More than two dozen private sector unions-industrial, construction and professional-have made official statements of solidarity with the American Federation of Government Employees and other federal unions Trump has targeted. 

"We" includes rank-and-file union members, thousands of whom are going to rallies in support of their brothers and sisters who work for Uncle Sam. 

Bricklayers (BAC) President Timothy Driscoll's statement is typical of the others: “...we stand in solidarity with our brothers and sisters who go to work each day to ensure that our government works for us. The right to join a union and bargain collectively is one shared by all workers, regardless of their employer—and BAC will fight alongside the rest of the labor movement to ensure that every working American has that right.” 

Kentucky State AFL-CIO President Dustin Reinstedler is a Bricklayer. "Of course private sector union workers support our brothers and sisters in the public sector unions," he said. "An injury to one is an injury to all."

The famous union motto he cited reflects the fundamental principle of the trade union movement: worker solidarity.  Trump's guiding principle is the exact opposite: pursuing unlimited wealth and power for himself, no matter whom he hurts. 

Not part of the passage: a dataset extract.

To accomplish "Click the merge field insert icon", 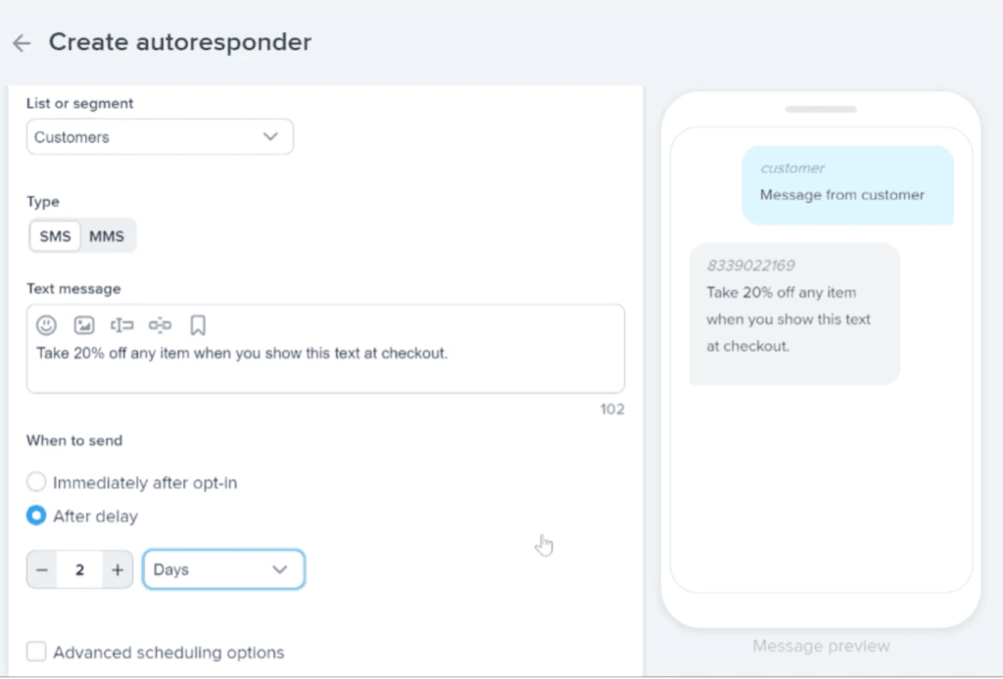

"As a union bricklayer myself, one that helped build many great construction projects from schools to federal buildings and more, not only did we take great pride and craftsmanship in building something for the public to use, we always took extra pride in knowing our public union brothers and sisters would be working there," said Reinstedler, a Louisvillian who worked out of Bricklayers Local 4 Kentucky/Indiana.

Reinstedler added that Trump and Musk's "desire to weaken and eliminate public sector unions is a blatant and sickening display of how they feel about all working class people, regardless of union affiliation, public or private."

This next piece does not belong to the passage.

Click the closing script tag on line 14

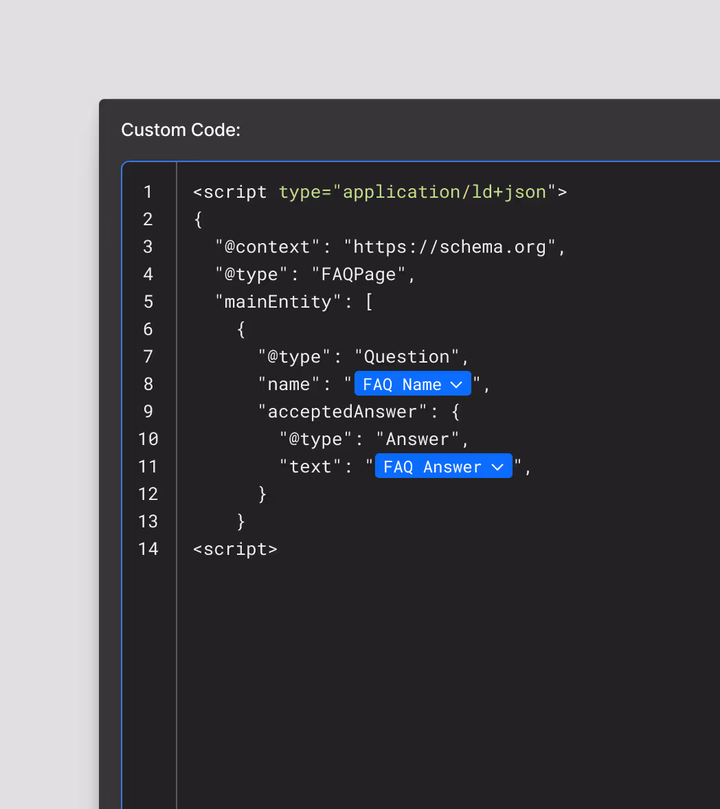(234, 549)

Last month, Trump took aim at federal employee unions via an executive order. "Citing national security, [the president] declared that as many as 1 million workers at dozens of federal agencies will no longer have the right to have a union or take part in collective bargaining because their agencies “are hereby determined to have as a primary function intelligence, counterintelligence, investigative, or national security work," wrote Don McIntosh in Northwest Labor Press online. "Agencies listed in the executive order range from the Bureau of Land Management and the Food and Drug Administration to the Environmental Protection Agency and the Animal and Plant Health Inspection Service of the U.S. Department of Agriculture." 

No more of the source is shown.